Here we come across an issue facing many institutions, which is not always entirely evident. Does the language test accurately reflect the requirements of the institution? This goes back to the fundamental question posed above when developing a test.
Developing the DPT, we consulted a wide range of stakeholders, including (but not limited to) ministries and government bodies, publishers, language schools, parents, experts, employers, educational institutions and administrative centers. In this stage we were looking for answers to questions such as:
- What are the characteristics of the test takers to be tested? (Age, gender, mother tongue, etc.)
- What is the purpose of the test? (Immigration, university admission, professional requirements, etc.)
- How does the test relate to an educational context? (A curriculum, a methodological approach, learning objectives, etc.)
- How will the results be used?
The CEFR has become the standard guideline used to describe achievements of learners of foreign languages and was put together by the Council of Europe between 1989 and 1996. The CEFR has since become accepted across the world, sometimes with local variations, as the standard for grading an individual’s language proficiency. Its main aim is to provide a standard method of learning, teaching and assessing language skills.

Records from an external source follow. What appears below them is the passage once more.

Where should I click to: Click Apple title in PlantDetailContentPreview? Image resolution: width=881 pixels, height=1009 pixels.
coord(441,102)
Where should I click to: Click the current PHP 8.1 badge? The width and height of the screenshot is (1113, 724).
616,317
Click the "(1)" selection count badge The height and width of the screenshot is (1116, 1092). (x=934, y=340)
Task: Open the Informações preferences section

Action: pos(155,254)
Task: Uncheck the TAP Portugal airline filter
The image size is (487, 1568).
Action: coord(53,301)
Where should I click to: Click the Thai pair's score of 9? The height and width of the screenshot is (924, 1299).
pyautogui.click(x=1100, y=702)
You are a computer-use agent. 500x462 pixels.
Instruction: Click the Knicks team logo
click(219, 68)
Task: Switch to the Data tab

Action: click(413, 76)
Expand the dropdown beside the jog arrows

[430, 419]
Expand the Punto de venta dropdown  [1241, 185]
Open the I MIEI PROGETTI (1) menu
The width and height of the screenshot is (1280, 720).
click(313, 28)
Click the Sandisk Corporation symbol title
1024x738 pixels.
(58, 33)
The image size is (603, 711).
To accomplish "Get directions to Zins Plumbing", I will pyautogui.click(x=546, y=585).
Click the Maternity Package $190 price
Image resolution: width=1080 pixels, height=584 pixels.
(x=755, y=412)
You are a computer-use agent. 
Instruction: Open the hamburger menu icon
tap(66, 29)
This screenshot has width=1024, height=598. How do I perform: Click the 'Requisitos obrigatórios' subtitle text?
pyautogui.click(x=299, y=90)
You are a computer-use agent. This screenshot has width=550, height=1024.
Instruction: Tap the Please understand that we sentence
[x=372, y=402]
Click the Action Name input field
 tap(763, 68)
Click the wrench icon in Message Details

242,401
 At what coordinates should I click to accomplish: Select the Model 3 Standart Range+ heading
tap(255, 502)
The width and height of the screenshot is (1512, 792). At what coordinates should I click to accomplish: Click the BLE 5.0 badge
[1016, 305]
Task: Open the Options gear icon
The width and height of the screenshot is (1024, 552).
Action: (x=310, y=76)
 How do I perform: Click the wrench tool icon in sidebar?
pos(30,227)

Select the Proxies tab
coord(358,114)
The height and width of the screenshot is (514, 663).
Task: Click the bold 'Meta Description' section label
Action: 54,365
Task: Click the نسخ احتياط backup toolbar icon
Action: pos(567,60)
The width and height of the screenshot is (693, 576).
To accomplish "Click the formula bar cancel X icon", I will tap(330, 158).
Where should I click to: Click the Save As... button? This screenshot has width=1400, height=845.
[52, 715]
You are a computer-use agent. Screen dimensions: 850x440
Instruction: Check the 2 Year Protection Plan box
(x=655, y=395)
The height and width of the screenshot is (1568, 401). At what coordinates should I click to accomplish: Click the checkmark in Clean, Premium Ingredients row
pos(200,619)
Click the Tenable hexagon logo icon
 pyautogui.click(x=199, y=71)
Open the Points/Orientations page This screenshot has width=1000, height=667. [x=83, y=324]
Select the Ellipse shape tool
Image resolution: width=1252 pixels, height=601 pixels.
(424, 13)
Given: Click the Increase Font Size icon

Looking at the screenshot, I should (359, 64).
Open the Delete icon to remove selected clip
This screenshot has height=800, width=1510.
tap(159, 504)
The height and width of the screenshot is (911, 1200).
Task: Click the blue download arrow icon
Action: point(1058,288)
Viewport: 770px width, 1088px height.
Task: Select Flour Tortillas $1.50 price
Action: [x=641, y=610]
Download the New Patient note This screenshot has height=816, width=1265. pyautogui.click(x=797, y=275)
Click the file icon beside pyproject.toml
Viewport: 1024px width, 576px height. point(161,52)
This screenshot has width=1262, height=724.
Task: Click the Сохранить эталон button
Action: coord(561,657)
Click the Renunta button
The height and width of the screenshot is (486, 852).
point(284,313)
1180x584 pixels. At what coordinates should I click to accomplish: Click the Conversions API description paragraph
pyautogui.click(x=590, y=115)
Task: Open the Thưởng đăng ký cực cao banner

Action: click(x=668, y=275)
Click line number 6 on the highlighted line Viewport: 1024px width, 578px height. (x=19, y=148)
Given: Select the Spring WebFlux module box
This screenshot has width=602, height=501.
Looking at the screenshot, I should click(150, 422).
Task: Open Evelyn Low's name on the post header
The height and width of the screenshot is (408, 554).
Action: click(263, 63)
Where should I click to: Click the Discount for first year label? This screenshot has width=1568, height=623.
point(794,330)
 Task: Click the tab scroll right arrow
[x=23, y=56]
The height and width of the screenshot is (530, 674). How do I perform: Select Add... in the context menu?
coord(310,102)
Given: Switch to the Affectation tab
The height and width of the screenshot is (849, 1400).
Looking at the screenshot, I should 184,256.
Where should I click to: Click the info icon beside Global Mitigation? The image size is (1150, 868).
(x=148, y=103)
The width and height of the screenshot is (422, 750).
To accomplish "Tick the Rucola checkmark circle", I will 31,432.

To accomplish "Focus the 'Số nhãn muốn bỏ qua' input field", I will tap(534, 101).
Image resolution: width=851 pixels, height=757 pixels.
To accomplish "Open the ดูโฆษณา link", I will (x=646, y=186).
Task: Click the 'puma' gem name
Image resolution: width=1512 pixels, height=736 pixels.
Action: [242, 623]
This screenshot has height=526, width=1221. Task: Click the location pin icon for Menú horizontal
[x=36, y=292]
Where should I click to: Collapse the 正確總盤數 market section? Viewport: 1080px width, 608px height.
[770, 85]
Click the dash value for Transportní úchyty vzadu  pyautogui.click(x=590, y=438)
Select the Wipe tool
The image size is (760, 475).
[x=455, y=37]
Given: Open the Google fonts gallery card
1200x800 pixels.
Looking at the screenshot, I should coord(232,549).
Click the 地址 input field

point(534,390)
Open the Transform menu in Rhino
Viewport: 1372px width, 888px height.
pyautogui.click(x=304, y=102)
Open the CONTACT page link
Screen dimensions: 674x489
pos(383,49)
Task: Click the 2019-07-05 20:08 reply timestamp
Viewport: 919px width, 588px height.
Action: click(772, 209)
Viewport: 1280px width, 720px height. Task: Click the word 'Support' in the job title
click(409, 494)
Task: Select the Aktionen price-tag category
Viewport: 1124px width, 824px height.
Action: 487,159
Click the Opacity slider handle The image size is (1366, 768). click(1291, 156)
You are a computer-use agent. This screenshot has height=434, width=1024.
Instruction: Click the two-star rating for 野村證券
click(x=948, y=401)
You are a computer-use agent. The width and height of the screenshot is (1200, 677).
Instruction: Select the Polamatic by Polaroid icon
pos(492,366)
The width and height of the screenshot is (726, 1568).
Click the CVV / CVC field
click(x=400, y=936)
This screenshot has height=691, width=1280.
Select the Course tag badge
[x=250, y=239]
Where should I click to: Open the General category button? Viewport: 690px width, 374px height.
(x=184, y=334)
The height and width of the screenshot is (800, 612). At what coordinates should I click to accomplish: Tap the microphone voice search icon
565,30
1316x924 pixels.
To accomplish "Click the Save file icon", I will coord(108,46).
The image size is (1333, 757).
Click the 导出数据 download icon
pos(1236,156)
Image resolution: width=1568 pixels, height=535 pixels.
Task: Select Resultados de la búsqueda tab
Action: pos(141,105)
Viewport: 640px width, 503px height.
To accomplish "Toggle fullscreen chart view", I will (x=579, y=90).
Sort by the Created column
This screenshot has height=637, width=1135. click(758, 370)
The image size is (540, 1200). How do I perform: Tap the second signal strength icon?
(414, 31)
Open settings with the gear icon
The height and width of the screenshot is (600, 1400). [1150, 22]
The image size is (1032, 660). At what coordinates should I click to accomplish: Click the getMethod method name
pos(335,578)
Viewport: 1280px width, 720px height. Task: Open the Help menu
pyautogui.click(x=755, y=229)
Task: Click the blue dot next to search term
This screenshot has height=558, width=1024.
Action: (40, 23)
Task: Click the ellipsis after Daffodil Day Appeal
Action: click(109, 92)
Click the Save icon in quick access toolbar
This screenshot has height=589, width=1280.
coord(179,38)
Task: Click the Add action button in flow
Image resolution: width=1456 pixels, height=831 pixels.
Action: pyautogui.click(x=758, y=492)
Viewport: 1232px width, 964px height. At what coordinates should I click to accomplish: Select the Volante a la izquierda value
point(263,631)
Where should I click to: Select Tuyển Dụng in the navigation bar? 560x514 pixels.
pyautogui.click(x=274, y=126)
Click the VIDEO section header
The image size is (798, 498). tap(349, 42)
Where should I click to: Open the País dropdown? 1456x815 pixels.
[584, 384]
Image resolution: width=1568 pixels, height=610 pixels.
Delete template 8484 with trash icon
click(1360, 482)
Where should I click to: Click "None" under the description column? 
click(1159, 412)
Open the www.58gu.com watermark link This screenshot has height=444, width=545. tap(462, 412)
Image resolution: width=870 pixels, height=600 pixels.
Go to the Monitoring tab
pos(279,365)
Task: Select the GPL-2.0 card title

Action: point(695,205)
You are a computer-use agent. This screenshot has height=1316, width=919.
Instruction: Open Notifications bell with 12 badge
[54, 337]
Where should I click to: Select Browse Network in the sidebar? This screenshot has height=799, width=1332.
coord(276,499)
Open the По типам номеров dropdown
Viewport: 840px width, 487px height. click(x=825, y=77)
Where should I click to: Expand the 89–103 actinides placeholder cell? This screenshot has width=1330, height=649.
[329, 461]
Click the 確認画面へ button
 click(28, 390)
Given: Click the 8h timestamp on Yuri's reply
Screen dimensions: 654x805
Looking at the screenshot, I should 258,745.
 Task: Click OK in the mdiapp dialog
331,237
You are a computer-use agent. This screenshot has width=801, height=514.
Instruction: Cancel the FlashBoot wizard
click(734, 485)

Looking at the areas of learning, teaching and assessing we found that more and more institutions are implementing these scales. For example, the largest publishers of textbooks (Macmillan, Oxford University Press, Pearson) base their EFL/ESL material on the CEFR. Looking at assessment, the major test boards (IELTS, Pearson, Cambridge, telc) are also using the CEFR for test development. The CEFR is the standard of measurement in language learning and assessment.
Although most institutions, wherever they are in the world, already implement their own placement tests, they are neither standardised nor CEFR based. This can be problematic especially if students are assessed with CEFR scales once they get into the classroom. Why? Our experience has revealed that most “home-brewed” placement tests are not based on a standardised scale (CEFR) and are highly subjective. In terms of fairness and to ensure transparency, all test takers must be assessed with a uniform scale – the same scales they will face in the classroom or with standardized tests (such as IELTS, Cambridge or telc).
A placement test is an invaluable benefit contributing to the students’ academic success. Firstly, it gives students a reliable standardised measurement of their language skills. Secondly, as it is based on the CEFR, it is an accurate reflection of classroom expectations. Thus, the student can effectively be placed in a productive learning environment. Thirdly, the placement test is in essence a truncated certificate or proficiency test, using the same measurement system and the same methodology.
A well-designed placement test, such as the DPT, gives the student the best opportunities for success – in the classroom, in a proficiency exam and later in practice.